======== Provided entries ========
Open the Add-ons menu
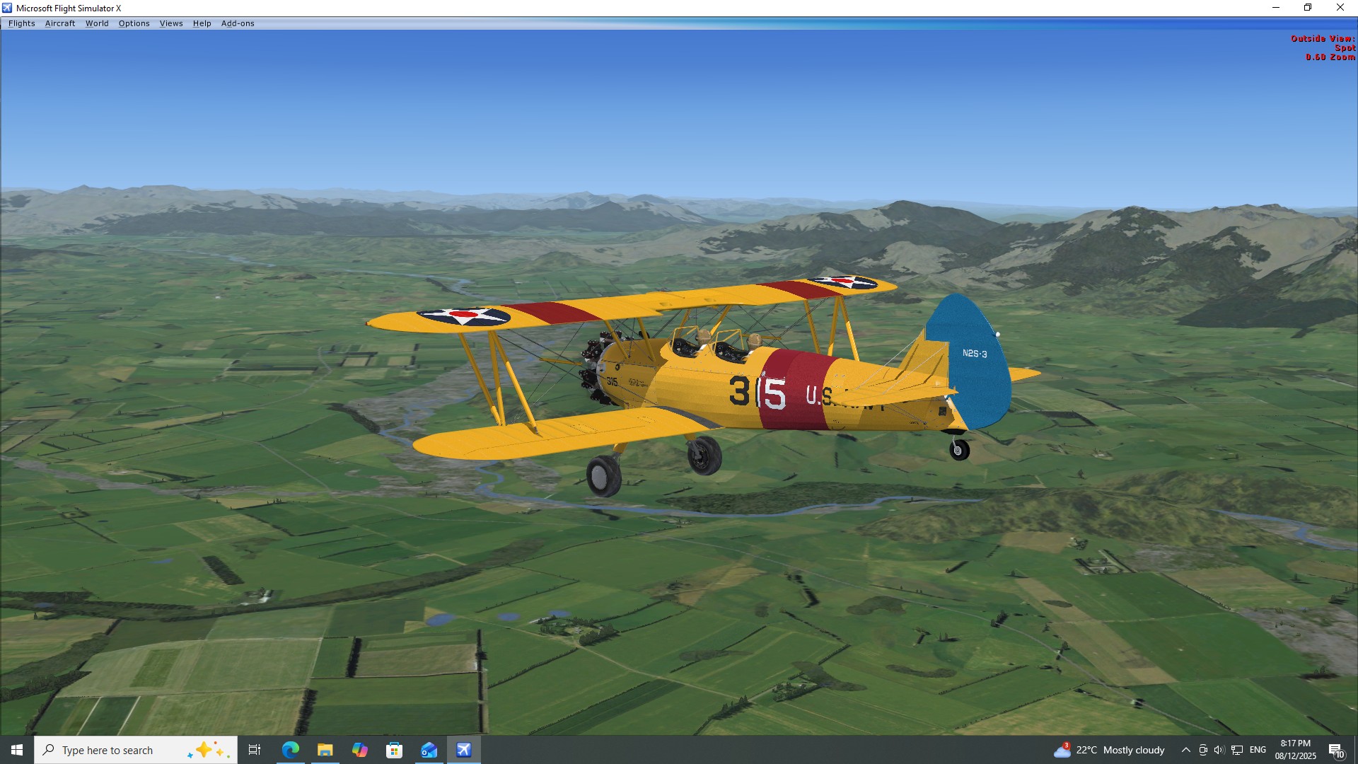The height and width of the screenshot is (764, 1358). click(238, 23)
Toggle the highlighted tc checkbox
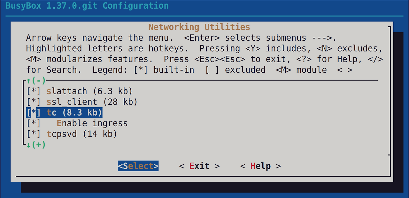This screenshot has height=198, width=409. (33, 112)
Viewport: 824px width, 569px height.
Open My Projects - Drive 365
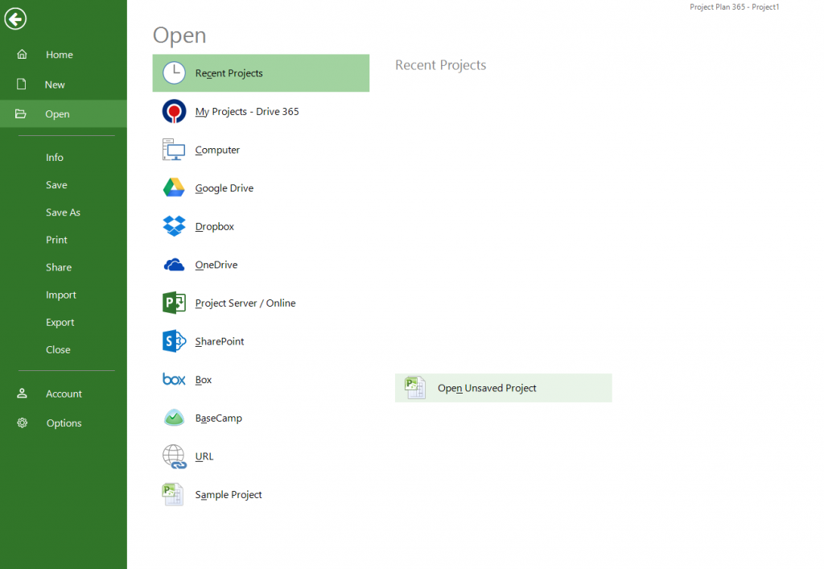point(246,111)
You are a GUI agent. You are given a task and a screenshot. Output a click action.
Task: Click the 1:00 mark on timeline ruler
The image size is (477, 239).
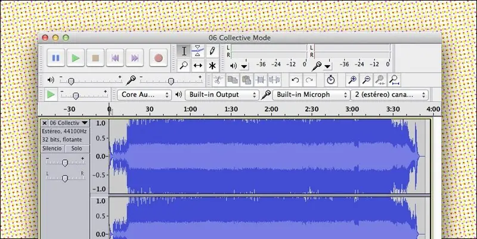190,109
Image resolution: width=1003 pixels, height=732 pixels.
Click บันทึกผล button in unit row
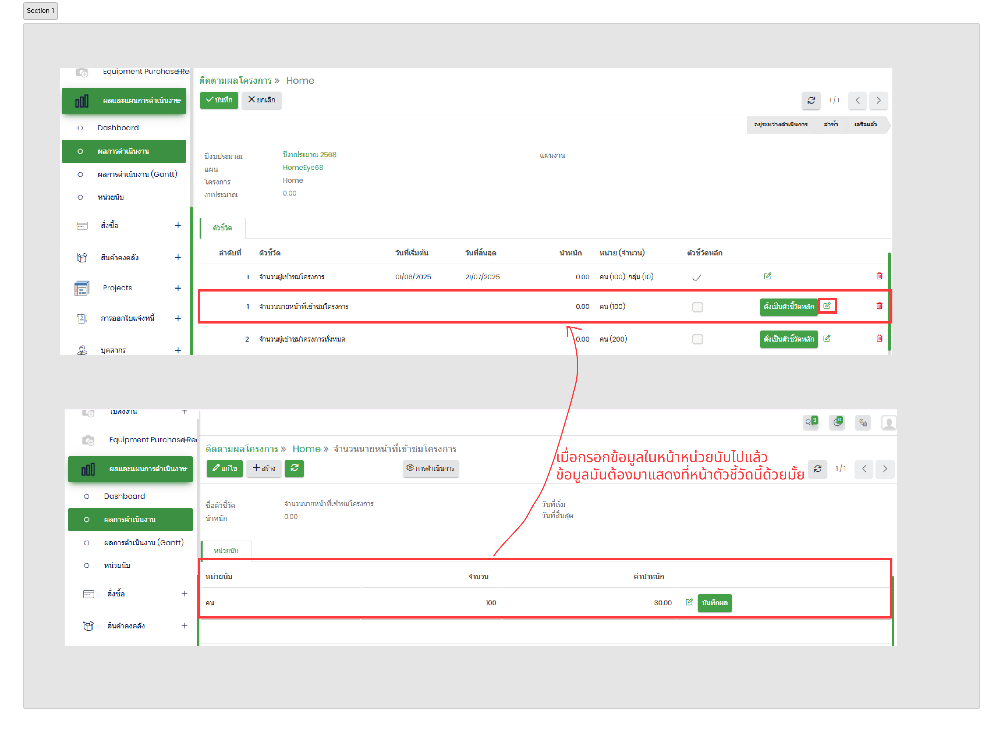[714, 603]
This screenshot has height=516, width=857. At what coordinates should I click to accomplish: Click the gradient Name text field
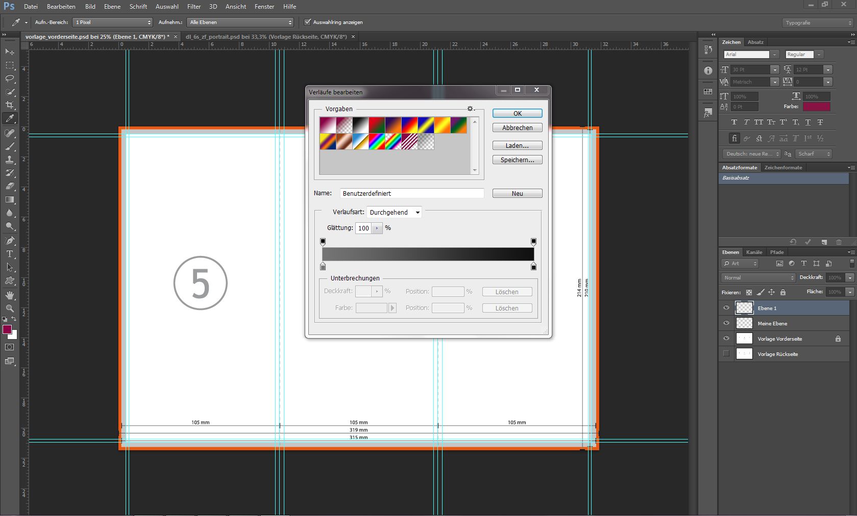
========
*Given problem:* Copy the material word for word, leaving out the pictures.

*Response to this task:*
Open the Add-ons menu
The height and width of the screenshot is (764, 1358). click(238, 23)
Toggle the highlighted tc checkbox
This screenshot has height=198, width=409. (33, 112)
Viewport: 824px width, 569px height.
Open My Projects - Drive 365
point(246,111)
You are a GUI agent. You are given a task and a screenshot. Output a click action.
Task: Click the 1:00 mark on timeline ruler
The image size is (477, 239).
190,109
Image resolution: width=1003 pixels, height=732 pixels.
Click บันทึกผล button in unit row
[714, 603]
This screenshot has height=516, width=857. At what coordinates should I click to accomplish: Click the gradient Name text field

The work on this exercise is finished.